IMAX (IMAX) CEO Richard Gelfond is warning those who bet against the movie theater business.
"Reports of our death were premature," Gelfond told Yahoo Finance Live after James Cameron's "Avatar: The Way of Water" crossed the $2 billion mark over the weekend, making it one of the highest grossing films of all time.
After just six weekends in theaters, the sequel has nabbed an estimated $2.02 billion globally with $1.43 billion stemming from international markets, according to Disney. IMAX screens accounted for $227 million of that global haul, making the film the second-highest grossing IMAX release of all time.
"Coming out of the pandemic and China being closed, there were a lot of odds against movies coming back to pre-pandemic levels," Gelfond said. "The studios made that worse with [premium video-on-demand] and streaming. If there was ever a plague where everybody tried to kill us — [that was it]."
"Avatar: The Way of Water" is now one of just six titles in history to cross the $2 billion milestone, joining "Avengers: Endgame," "Titanic," "The Force Awakens," "Avengers: Infinity War," and its 2009 predecessor, "Avatar."
'There are going to be changes'
According to data from Comscore, the domestic box office brought in just over $7.4 billion in 2022, representing a roughly 70% year-over-year increase but still 30% below pre-pandemic levels.
Industry watchers blamed the dip on a lack of new content, as 2022 saw around 40 fewer wide releases compared to pre-pandemic years; however, Gelfond called out several tentpoles which will likely add to box office totals in 2023, including "Ant-Man and the Wasp: Quantumania," "Mission: Impossible – Dead Reckoning Part One," "Fast X," and "Guardians of the Galaxy Vol. 3."
Although none of those films may reach the same meteoric numbers as 2022's "Top Gun: Maverick" — which secured more than $1.5 billion in global ticket sales — there's still enough demand for big budget films to go around.
"For IMAX, we're in the blockbuster business. The question is how many blockbusters are there? So even if there's not one that does $1.5 billion, I think there's so many that we feel very good about the year," Gelfond said.

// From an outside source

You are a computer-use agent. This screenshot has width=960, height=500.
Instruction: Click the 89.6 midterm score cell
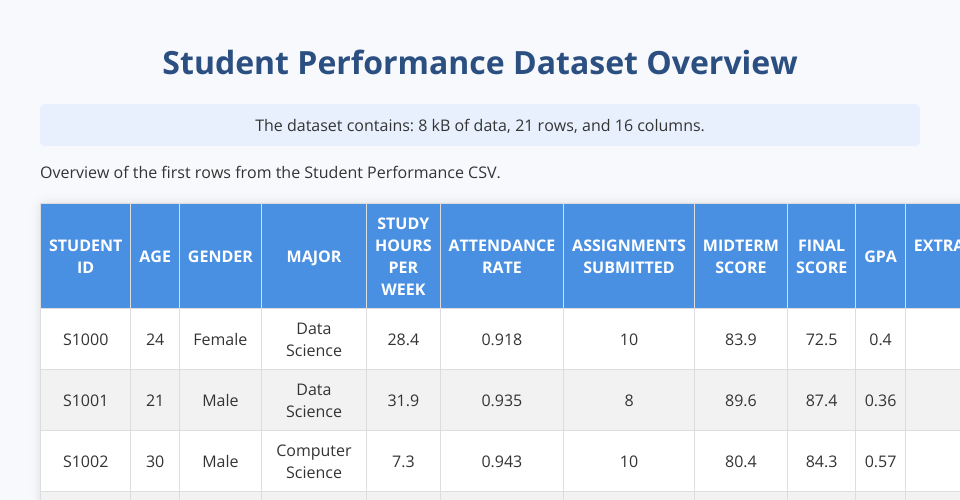[x=740, y=400]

Still, the executive warned the industry may never fully recover to where it once was amid recent challenges like shrinking production budgets and the streaming boom.
"There are challenges in the traditional movie business and I think there will probably be less screens, particularly in North America...they're going to have to find different audiences," he explained, suggesting live content like sports may replace some of what was lost before.
"Like many businesses, there are going to be changes — hopefully for the better."